The Magnetically Induced Radial Velocity Variation of Gliese 341 and an Upper Limit to the Mass of Its Transiting Earth-sized Planet

By Keith Cowing
Status Report
astro-ph.EP
February 13, 2025
Filed under , , , , , , , , ,
The Magnetically Induced Radial Velocity Variation of Gliese 341 and an Upper Limit to the Mass of Its Transiting Earth-sized Planet
GP model fit to the RV data. Left panel shows the entire RV time series in black and the GP model in blue, with residuals plotted in the lower panel, to demonstrate that a quasiperiodic GP model was able to capture the long-period variation caused by the stellar magnetic cycle. The gray shaded region is shown in the right panel. The right panel shows the same model and data over a centrally located 60 day baseline, to highlight the effects of the 9.42 day stellar rotation period. — astro-ph.EP

The Transiting Exoplanet Survey Satellite (TESS) mission identified a potential 0.88 REarth planet with a period of 7.577 days, orbiting the nearby M1V star GJ 341 (TOI 741.01).

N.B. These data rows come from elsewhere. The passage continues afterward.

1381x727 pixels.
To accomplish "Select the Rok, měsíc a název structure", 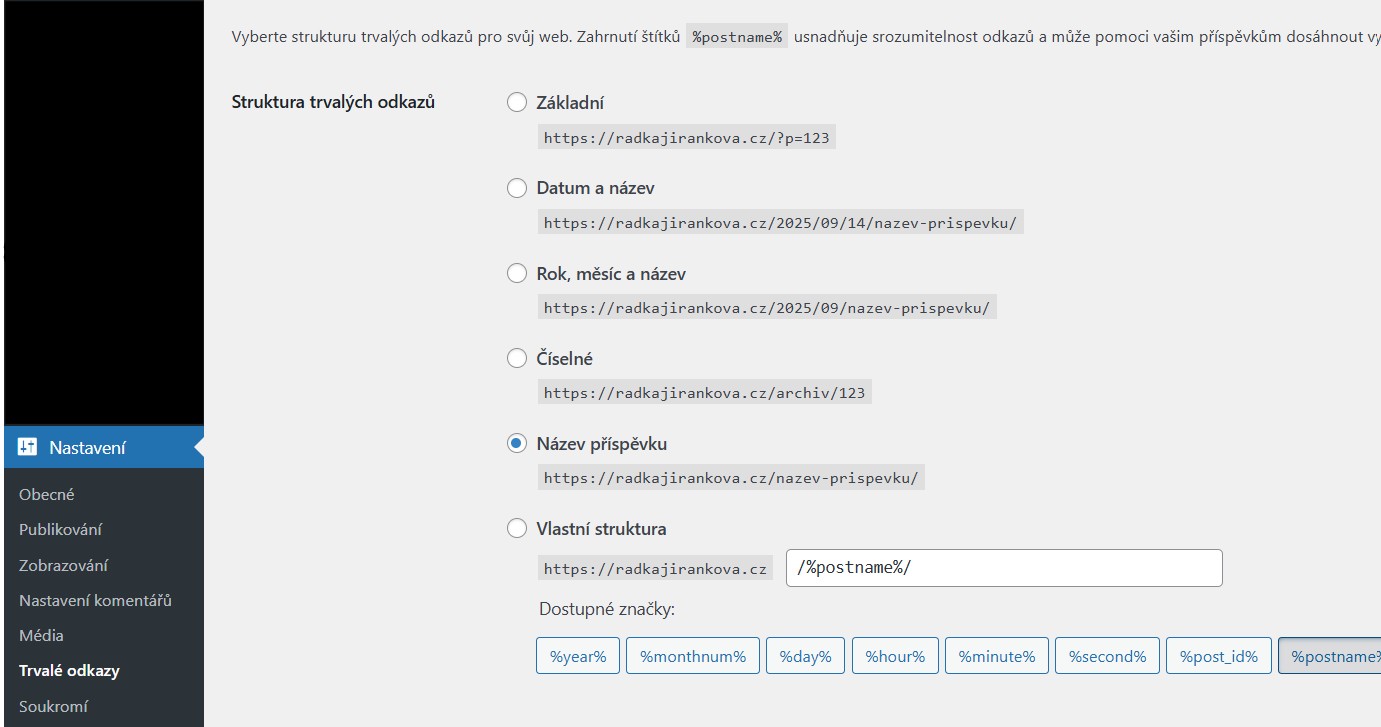I will pos(517,272).
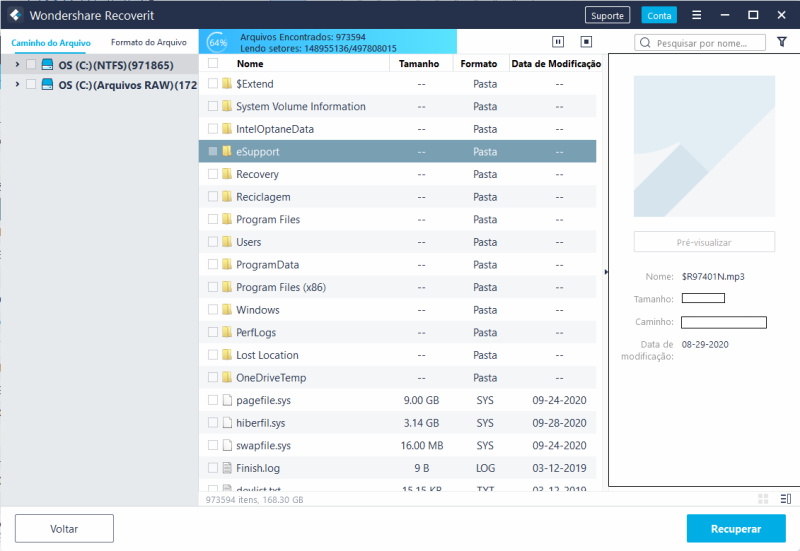
Task: Switch to Formato do Arquivo tab
Action: (148, 43)
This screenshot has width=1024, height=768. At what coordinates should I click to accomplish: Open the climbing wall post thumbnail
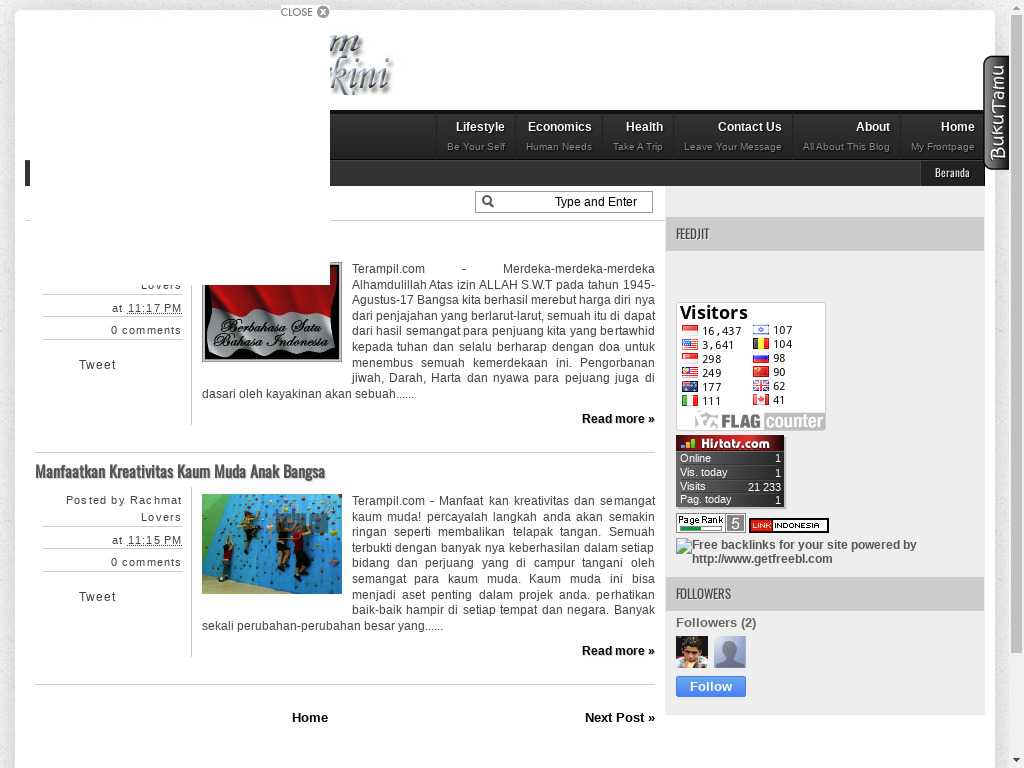[272, 544]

This system has already been observed by the James Webb Space Telescope (JWST) to search for presence of an atmosphere on this planet. Here, we present an in-depth analysis of the GJ 341 system using all available public data.

We provide improved parameters for the host star, an updated value of the planet radius, and support the planetary nature of the object (now GJ 341 b). We use 57 HARPS radial velocities to model the magnetic cycle and activity of the host star, and constrain the mass of GJ 341 b to upper limits of 4.0 MEarth (3 sigma) and 2.9 MEarth (1 sigma).

We also rule out the presence of additional companions with M sin i > 15.1 MEarth, and P < 1750 days, and the presence of contaminating background objects during the TESS and JWST observations.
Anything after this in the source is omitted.